Die Kapelle war früher auch ein Ort der Marienverehrung. Nach einer Renovierung der Kapelle ließ der Mäzen der Pfarre, Prälat Josef Mayrhofer, am l. Oktober 1893 eine Maria Lourdes-Statue aufstellen. In der Folge wurde an Sonn- und Feiertagen ein Gottesdienst gefeiert. Anschließend blieb die Kapelle bis spät abends geöffnet. Prälat Mayrhofer verfasste sogar eine eigene Maria Lourdes-Litanei.
Ab 12. Mai 1959 hielten etliche Gläubige durch mehrere Jahre hindurch, monatlich einmal nächtliche Fatimaandachten ab und zwar von 20.30 bis 24.00 Uhr. Die Fatimastatue, gestiftet von Cäcilia Wimmer, erinnert noch daran.
Unter Dechant Johann Pilles gedachte man ab 13. Jänner 1958 wöchentlich bei einer heiligen Messe in der Kreuzkapelle besonders der Gefallenen der beiden Weltkriege.
Zu einer umfangreichen Renovierung der Kreuzkapelle, bei der die Ortsbevölkerung viele unentgeltliche Leistungen erbrachte, kam es im Jahre 1957 unter Pfarrer Johann Pilles: Erneuerung des Verputzes, Versenkung der Priester-Epitaphe in der Mauer, Umgestaltung der Mensa mit Verwendung von Natursteinen und Einsetzen eines Farbfensters (Judas Thaddäus darstellend). Das alte Altarkreuz restaurierte Prof. Josef Michels. Die Wohltäterin Maria Lentsch finanzierte den Tabernakel und vier Altarleuchter zum Preis von ATS 4,000,-.

Fatima-Statue

Vor der Renovierung 2001 erinnerten schwarze Granittafeln (115 cm x 70 cm), links und rechts vor dem Zugang zum Presbyterium angebracht, an die Gefallenen der beiden Weltkriege. Den Plan von Dechant Pilles, die Kreuzkapelle zu einer Kriegergedächtniskapelle zu machen, in der wöchentlich eine Messe gefeiert werden sollte, unterlief der Beschluss der politischen Gemeinde, in der Grünfläche am Ende der Hauptstraße, ein Kriegerdenkmal zu errichten. In seiner Predigt am 3. März 1957 argumentierte Pfarrer Pilles gegen diesen Standort.

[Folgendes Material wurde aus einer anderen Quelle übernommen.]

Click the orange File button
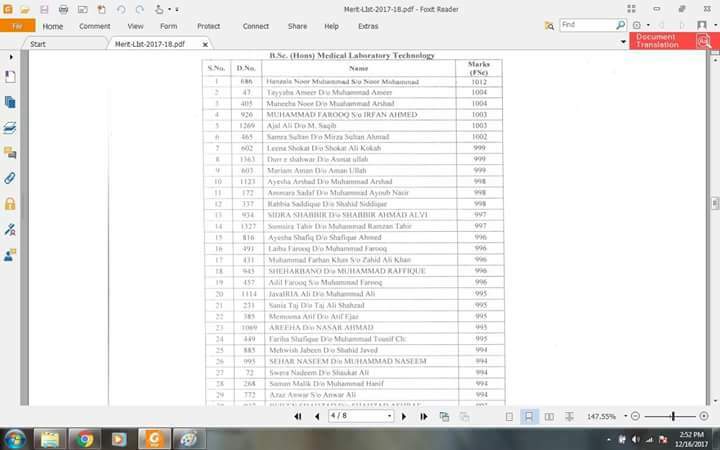This screenshot has height=450, width=720. point(17,26)
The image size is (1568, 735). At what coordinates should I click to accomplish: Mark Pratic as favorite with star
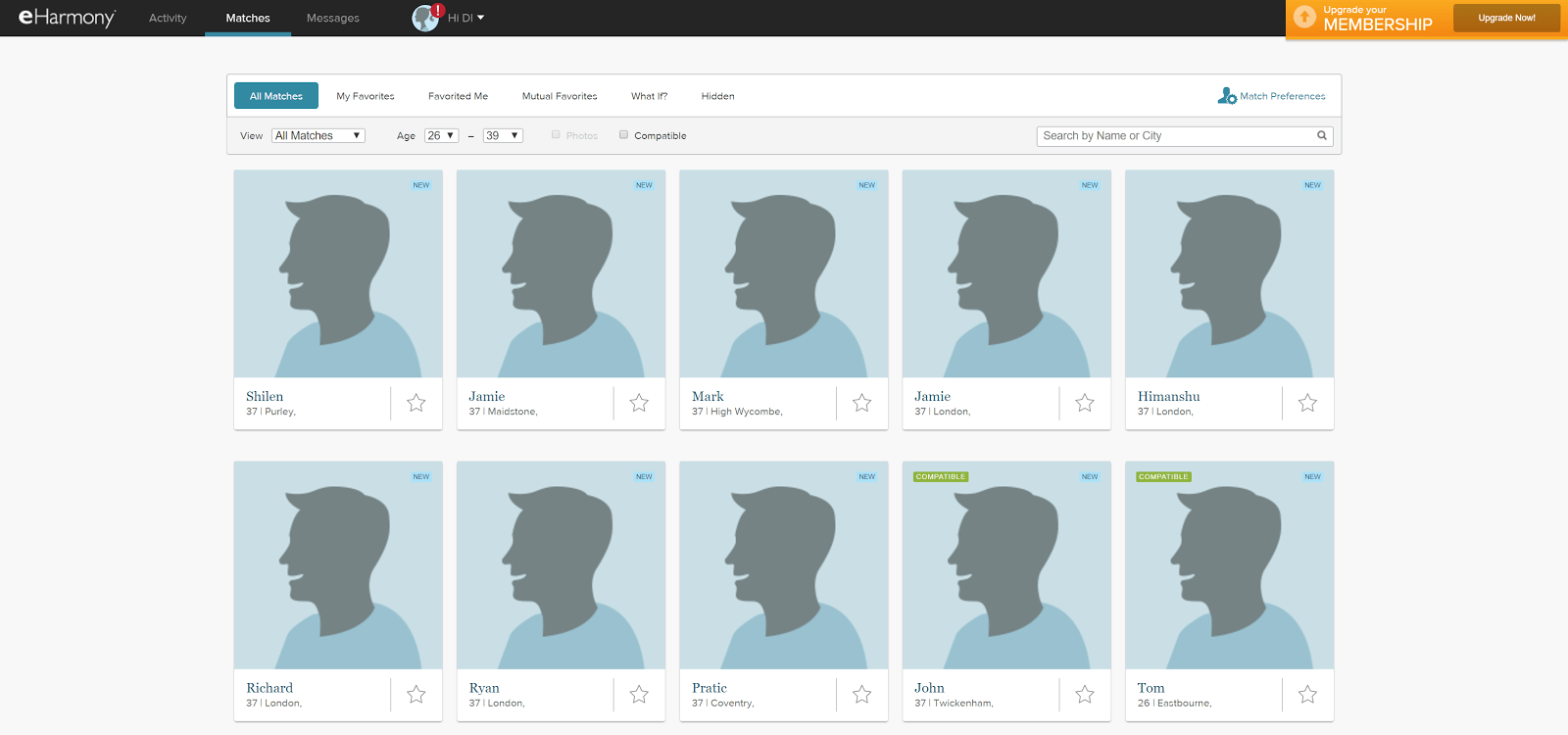pyautogui.click(x=862, y=695)
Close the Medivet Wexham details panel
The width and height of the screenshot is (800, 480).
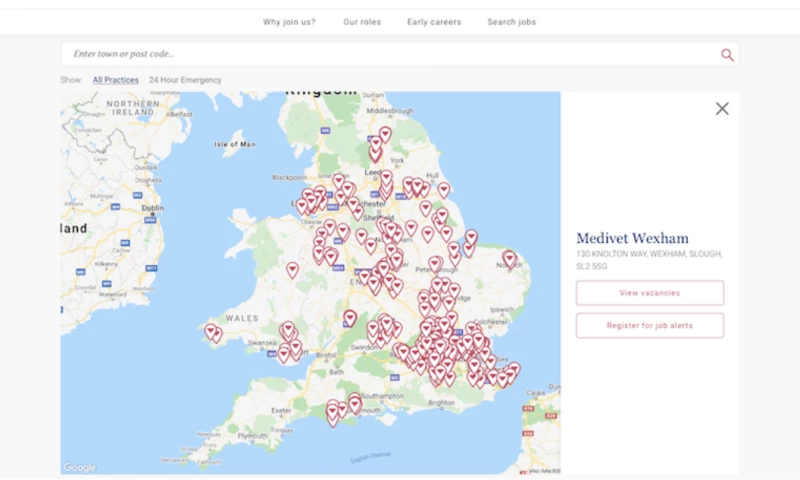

Es wäre der verkehrsreichste und damit der lauteste Platz im Ort und außerdem würden zusätzliche Kosten durch die Versetzung des dortigen Kreuzes anfallen. Die Gemeinde setzte aber ihr Vorhaben durch.
Im Rahmen der Sanierung des Kindergartens kam es im Sommer 1995 auch zur Erneuerung des Daches – Biberschwanz / Doppeldeckung - der Kreuzkapelle. Gleichzeitig erfolgte die Verkleidung des Dachreiters mit Eternitschindeln und die Instandsetzung des vor Jahren abgebrochenen schmiedeeisernen Kreuzes.
Um die Kapelle, die sehr feuchtes Mauerwerk aufweist, lüften zu können, wurde ein 1956 unverständlicherweise zugemauertes Fenster an der Ostseite wieder ausgebrochen und der ursprüngliche Zustand hergestellt.


Kreuzkapelle 1996

Bis zum Jahre 1984 verwendeten die Ordensschwestern, die den Kindergarten leiteten, die Kreuzkapelle regelmäßig als Andachtsraum. Seit dem Abzug der Ordensschwestern wegen Personalmangels wurde die Kapelle leider nicht mehr genuzt und vor allem auch nicht mehr gelüftet. Der Zustand des von Haus aus feuchten Mauerwerkes hatte sich dadurch sehr verschlechtert. Eine Renovierung, erfolge in den Jahren 1999 bis 2001, wo nach zweijähriger Renovierungstätigkeit, am 2. September 2001, die Kreuzkapelle feierlich durch Pfarrer Mathias Reiner gesegnet wurde.

Kurz notiert:

Erwähnenswert ist noch, dass am Palmsonntag im Hof der Kreuzkapelle die Palmweihe stattfindet. Von hier geht die Palmprozession zur Kirche, wo der Hauptgottesdienst gefeiert wird.
Während der Kirchenrenovierung von 1940/41 musste an Wochentagen die hl. Messe in der Kreuzkapelle gefeiert werden. Sogar eine Trauung fand hier statt: Franz HAFNER heiratete am 29. Juli 1941 Anna DINHOF.
Da bei den Kriegshandlungen Anfang April 1945 die Kirche schwer beschädigt wurde, hielt man die Gottesdienste für einige Zeit in der Kreuzkapelle ab.
An einen tragischen Vorfall während der letzten Bittprozession des Jahres 1946 bei der Kreuzkapelle (24. Mai) können sich noch viele Ortsbewohner erinnern. Nach einer Explosion in der Setzgasse kam es zu einem abrupten Ende der Prozession. Eine Bombe, die bei Luftübungen der Russen über dem See das Ziel verfehlt hatte, tötete den 25jährigen Hans Neuwith und verletzte seine Mutter schwer. Auch an ihrem Haus in der Setzgasse entstand großer Schaden.